Oleh: Syarifudin Yunus, Pegiat Literasi TBM Lentera Pustaka
Sedih dan mengenaskan mendengarnya. Salah satu toko buku legendaris dan bersejarah di Indonesia, “Gunung Agung” mengumumkan akan menutup secara permanen pada tahun 2023 ini. Sekitar 350 pekerja pun akan terkena pemutusan hubungan kerja (PHK). Toko buku Gunung Agung bangkrut dan akhirnya menyerah di tengah persaingan bisnis yang kian ketat. Prihatin, buku yang katanya jendela ilmu pengetahuan pun kian terpuruk dari belenggu gaya hidup yang kian terbuka.
Tentu, ada banyak pikiran yang membuncah di balik “kematian” Toko Buku Gunung Agung yang legendaris. Salah satu toko buku favorit saya saat masih sekolah, dari sejak di SDN Kenari 12 Salemba, SMPN 216 Salemba, dan SMAN 30 Rawasari. Gunung Agung ya toko buku yang sering dikunjungi anak0anak sekolah pada zamannya, di samping toko buku lapakan di Kawasan Kwitang Jakarta. Adalah bukti, toko buku konvensional ke depan pasti akan “berjatuhan” dan memakan korban akibat keganasan era digital.

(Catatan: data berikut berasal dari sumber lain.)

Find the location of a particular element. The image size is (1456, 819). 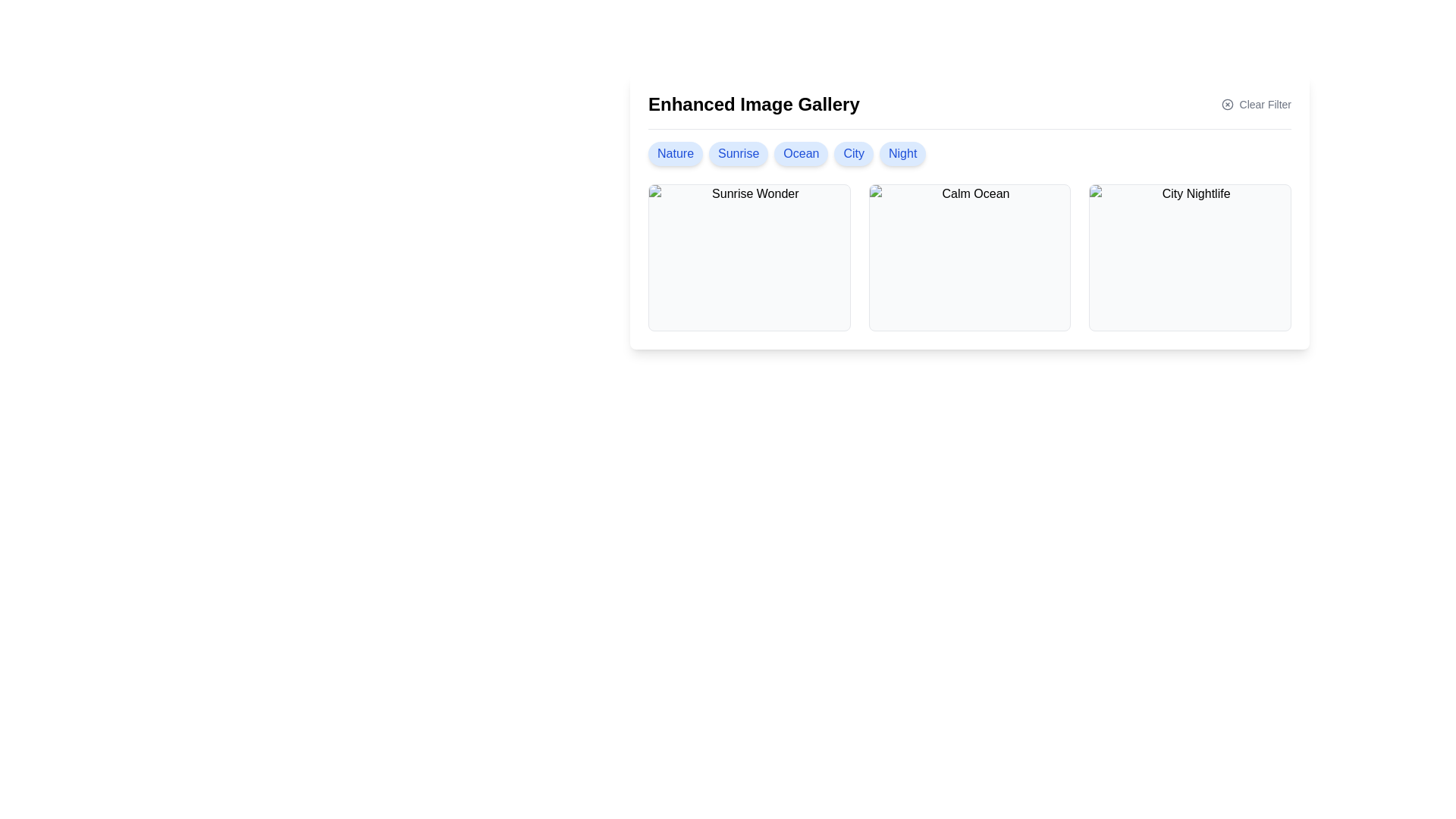

the text label that clears applied filters in the interface to reset the filtered items to their default state is located at coordinates (1265, 104).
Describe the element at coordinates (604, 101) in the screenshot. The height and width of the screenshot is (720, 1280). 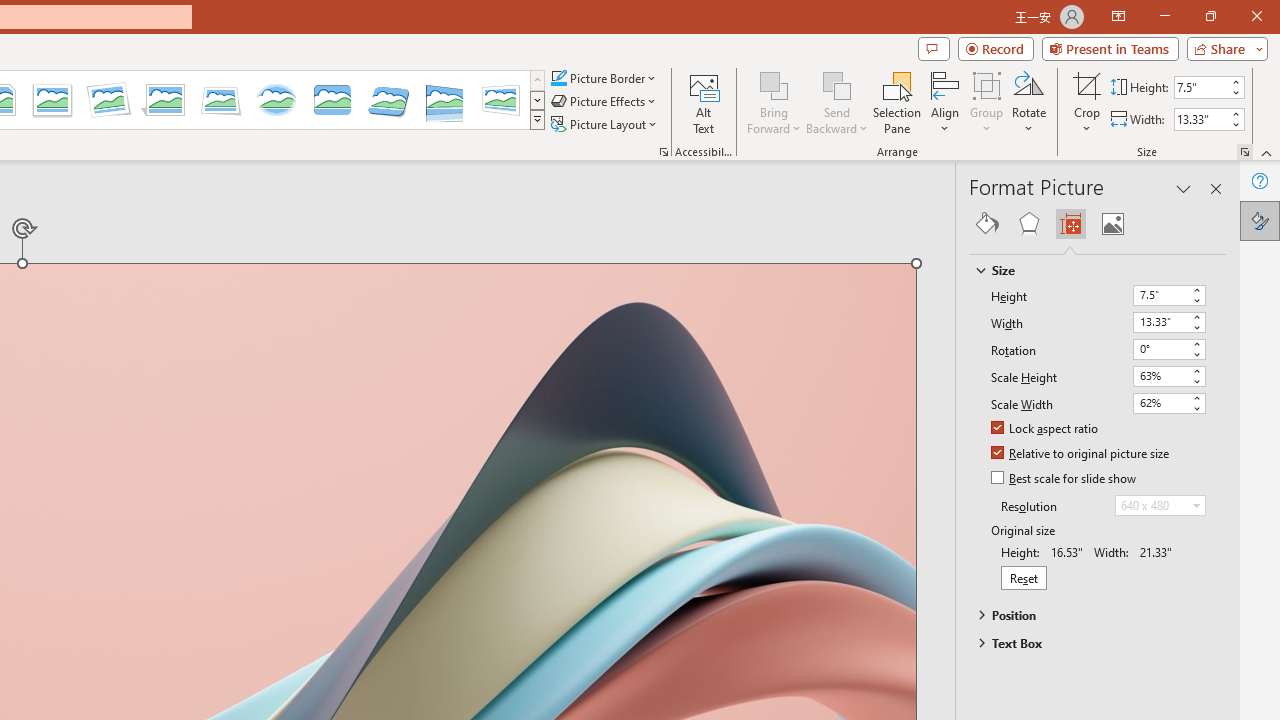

Setelah membaca berita bangkrutnya Toko Buku Gunung Agung, setidaknya ada 3 (tiga) titik yang jadi pusat perhatian saya. Akan pentingnya berubah dan adaptasi terhadap dinamika zaman, di samping pentingnya peran negara untuk hadir menjaga iklim perbukuan dan budaya literasi di masyarakat. Agar esok, jangan ada lagi “kematian-kematian” baru yang terkait dengan buku dan budaya membaca di bumi Indonesia.